*TASK STATEMENT:* In the entries that follow, find the line containing "Click the back navigation arrow icon", then output exactly every line from the first through that one.

*MATERIAL FOR THIS EXERCISE:*
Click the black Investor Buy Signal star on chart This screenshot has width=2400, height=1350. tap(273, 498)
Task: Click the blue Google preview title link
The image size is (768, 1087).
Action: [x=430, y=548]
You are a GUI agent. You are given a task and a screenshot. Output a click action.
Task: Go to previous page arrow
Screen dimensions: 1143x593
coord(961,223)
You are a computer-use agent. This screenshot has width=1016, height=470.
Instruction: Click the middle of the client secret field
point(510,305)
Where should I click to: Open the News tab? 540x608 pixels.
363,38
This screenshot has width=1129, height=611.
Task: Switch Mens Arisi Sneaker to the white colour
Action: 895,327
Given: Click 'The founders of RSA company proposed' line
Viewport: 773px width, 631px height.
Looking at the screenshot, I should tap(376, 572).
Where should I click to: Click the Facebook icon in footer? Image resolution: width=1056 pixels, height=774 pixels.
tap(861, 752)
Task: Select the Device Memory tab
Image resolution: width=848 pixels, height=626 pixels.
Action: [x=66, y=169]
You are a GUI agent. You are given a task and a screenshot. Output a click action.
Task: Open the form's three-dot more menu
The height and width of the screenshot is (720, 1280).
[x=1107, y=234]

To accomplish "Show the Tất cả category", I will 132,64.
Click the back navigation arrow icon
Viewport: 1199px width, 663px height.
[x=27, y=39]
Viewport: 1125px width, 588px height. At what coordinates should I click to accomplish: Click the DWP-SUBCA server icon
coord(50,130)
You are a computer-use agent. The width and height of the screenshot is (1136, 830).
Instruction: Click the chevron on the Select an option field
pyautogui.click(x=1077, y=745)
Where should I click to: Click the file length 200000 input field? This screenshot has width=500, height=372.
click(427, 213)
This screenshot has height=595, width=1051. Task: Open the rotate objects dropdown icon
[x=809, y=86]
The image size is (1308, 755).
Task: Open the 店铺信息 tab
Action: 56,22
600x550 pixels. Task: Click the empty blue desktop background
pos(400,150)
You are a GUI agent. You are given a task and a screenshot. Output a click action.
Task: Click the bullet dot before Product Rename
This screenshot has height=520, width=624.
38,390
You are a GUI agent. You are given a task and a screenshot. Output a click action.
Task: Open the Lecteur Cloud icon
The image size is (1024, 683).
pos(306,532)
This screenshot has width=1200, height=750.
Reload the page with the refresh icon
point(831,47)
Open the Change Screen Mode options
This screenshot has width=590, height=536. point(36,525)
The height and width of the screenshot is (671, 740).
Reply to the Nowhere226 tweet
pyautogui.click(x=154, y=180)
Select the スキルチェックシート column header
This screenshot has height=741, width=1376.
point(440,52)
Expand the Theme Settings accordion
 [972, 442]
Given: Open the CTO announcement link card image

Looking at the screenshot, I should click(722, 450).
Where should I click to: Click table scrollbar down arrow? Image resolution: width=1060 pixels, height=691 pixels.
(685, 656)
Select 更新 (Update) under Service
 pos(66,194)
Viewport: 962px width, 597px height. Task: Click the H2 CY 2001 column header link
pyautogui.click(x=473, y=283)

*TASK RESULT:*
Click the black Investor Buy Signal star on chart This screenshot has width=2400, height=1350. tap(273, 498)
Task: Click the blue Google preview title link
The image size is (768, 1087).
Action: [x=430, y=548]
You are a GUI agent. You are given a task and a screenshot. Output a click action.
Task: Go to previous page arrow
Screen dimensions: 1143x593
coord(961,223)
You are a computer-use agent. This screenshot has width=1016, height=470.
Instruction: Click the middle of the client secret field
point(510,305)
Where should I click to: Open the News tab? 540x608 pixels.
363,38
This screenshot has width=1129, height=611.
Task: Switch Mens Arisi Sneaker to the white colour
Action: 895,327
Given: Click 'The founders of RSA company proposed' line
Viewport: 773px width, 631px height.
Looking at the screenshot, I should tap(376, 572).
Where should I click to: Click the Facebook icon in footer? Image resolution: width=1056 pixels, height=774 pixels.
tap(861, 752)
Task: Select the Device Memory tab
Image resolution: width=848 pixels, height=626 pixels.
Action: [x=66, y=169]
You are a GUI agent. You are given a task and a screenshot. Output a click action.
Task: Open the form's three-dot more menu
The height and width of the screenshot is (720, 1280).
[x=1107, y=234]

To accomplish "Show the Tất cả category", I will 132,64.
Click the back navigation arrow icon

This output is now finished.